▸ **WHAT THIS TASK INVOLVES**
Rewrite the data from the line containing "You are a computer-use" through the line containing "[x=996, y=193]", replacing "magnifier" with "magnifying glass" and keeping everything else the same, but leave the pictures out.

▸ **AVAILABLE RECORDS**
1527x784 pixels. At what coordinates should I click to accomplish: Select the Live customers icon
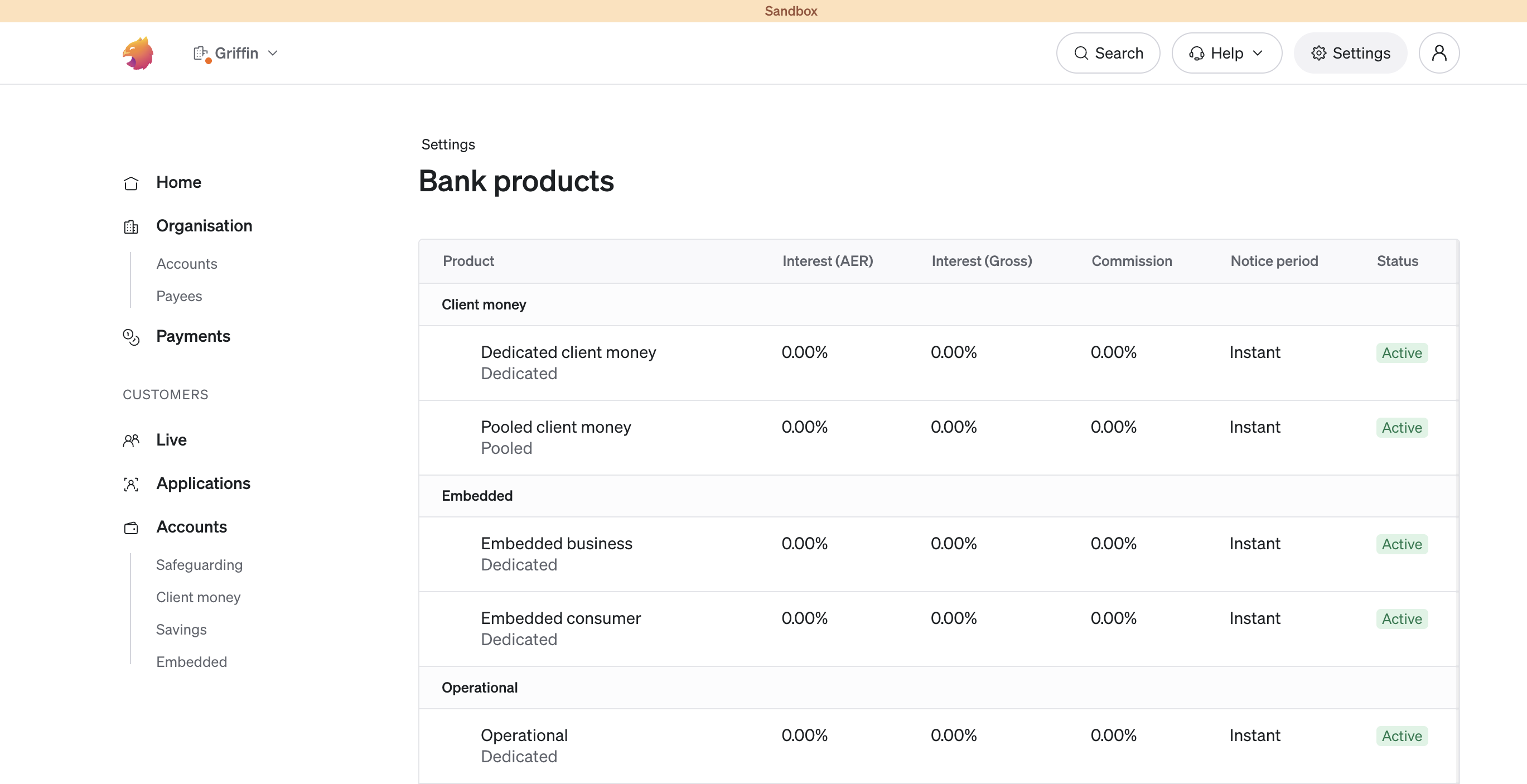pos(131,440)
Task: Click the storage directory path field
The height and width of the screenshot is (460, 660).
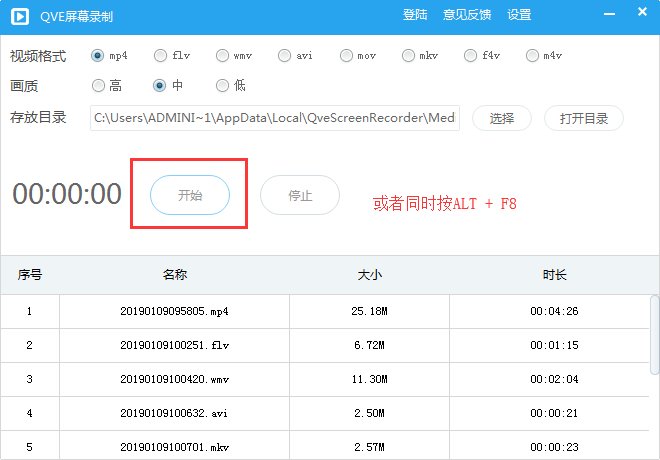Action: (274, 118)
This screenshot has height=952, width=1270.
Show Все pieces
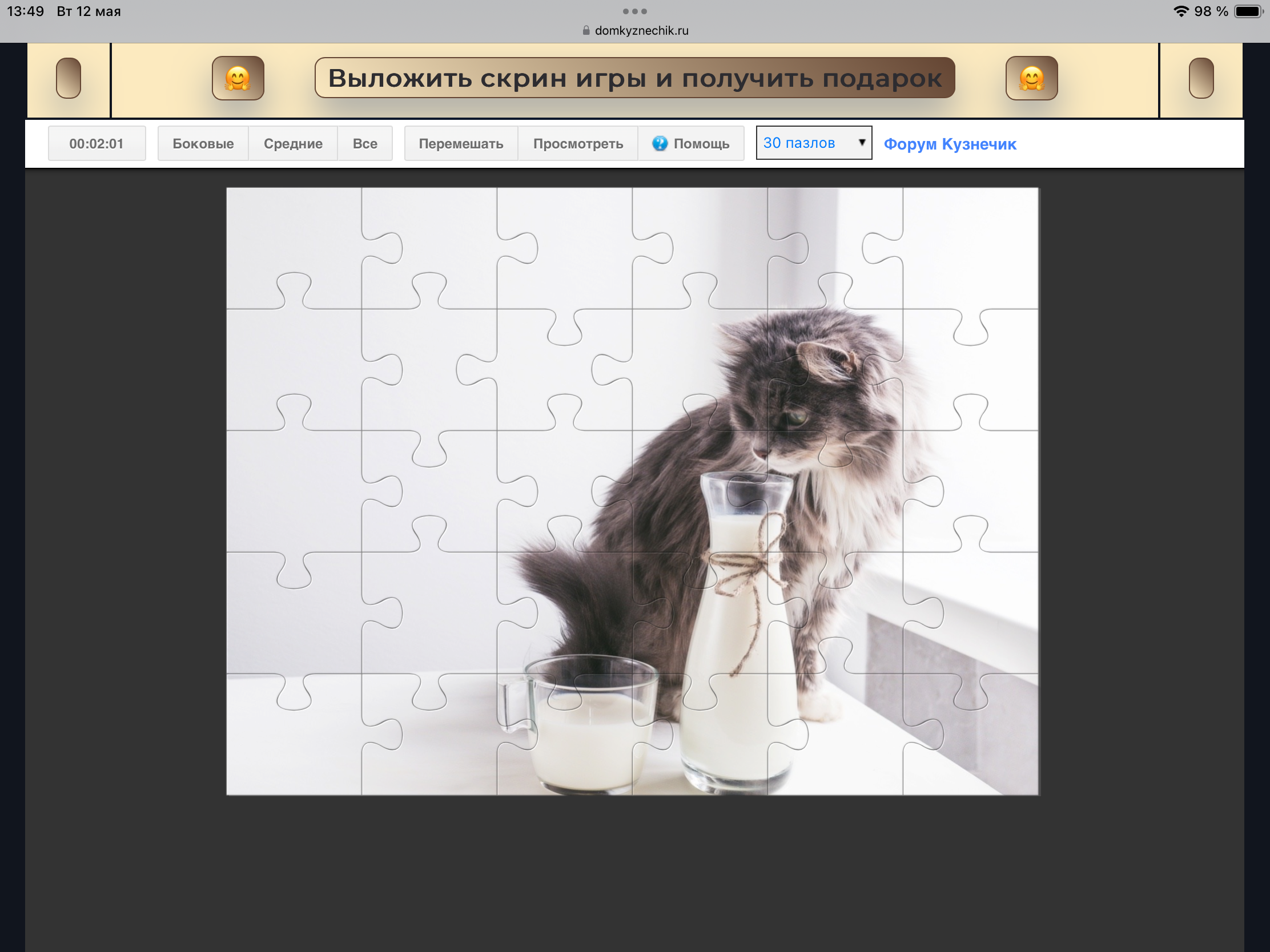pos(364,143)
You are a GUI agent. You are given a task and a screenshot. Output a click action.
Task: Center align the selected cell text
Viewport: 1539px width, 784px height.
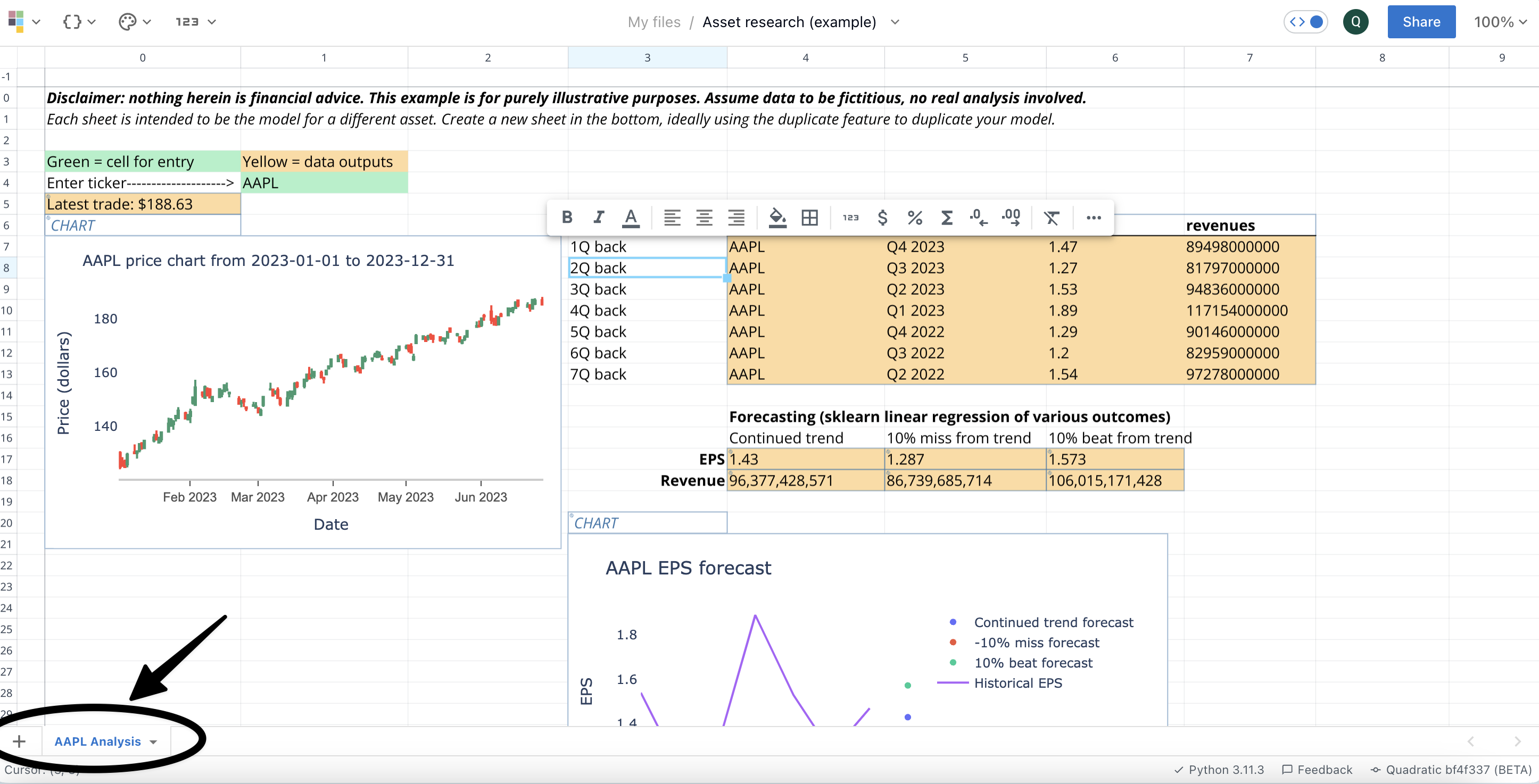coord(705,218)
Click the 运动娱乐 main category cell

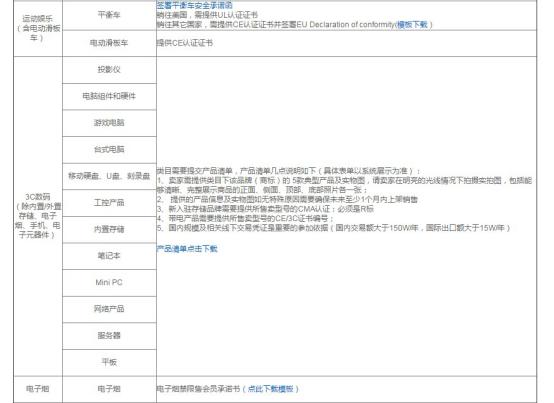click(38, 28)
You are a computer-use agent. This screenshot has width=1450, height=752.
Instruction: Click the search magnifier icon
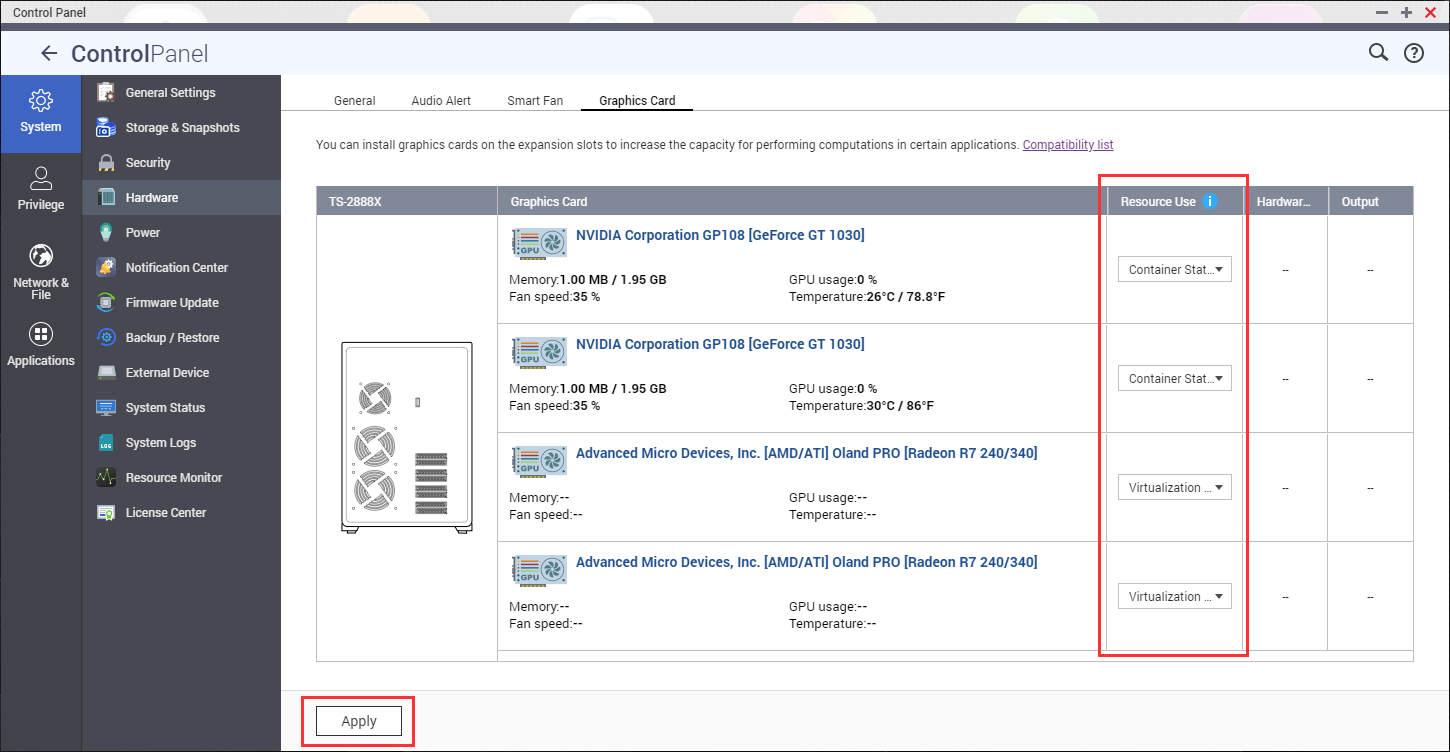(x=1378, y=52)
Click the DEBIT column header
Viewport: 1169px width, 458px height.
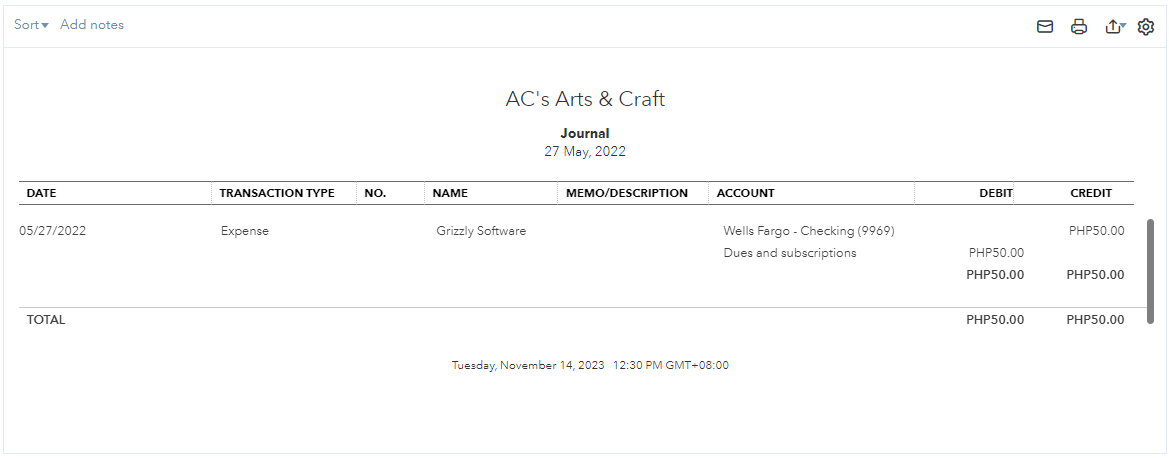[x=996, y=193]
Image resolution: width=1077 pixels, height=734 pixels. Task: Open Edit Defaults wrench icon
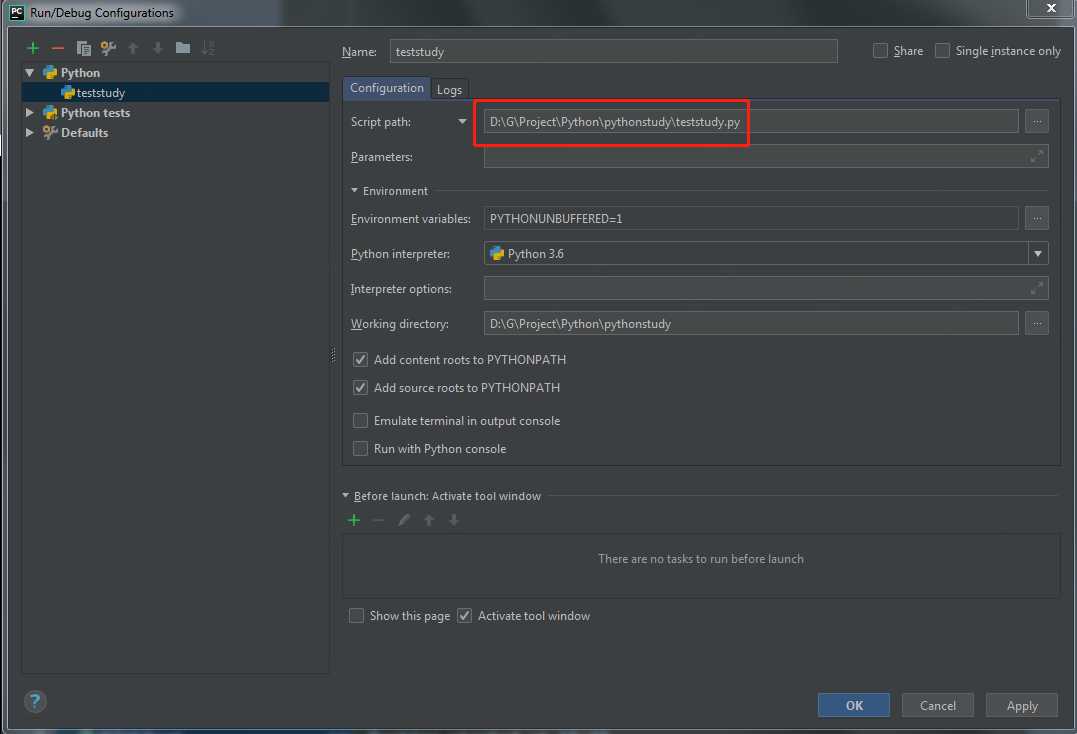tap(108, 48)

▸ **TASK SOLUTION**
You are a computer-use agent. This screenshot has width=1450, height=752.
Instruction: Click the search magnifying glass icon
(x=1378, y=52)
Click the DEBIT column header
Viewport: 1169px width, 458px height.
[x=996, y=193]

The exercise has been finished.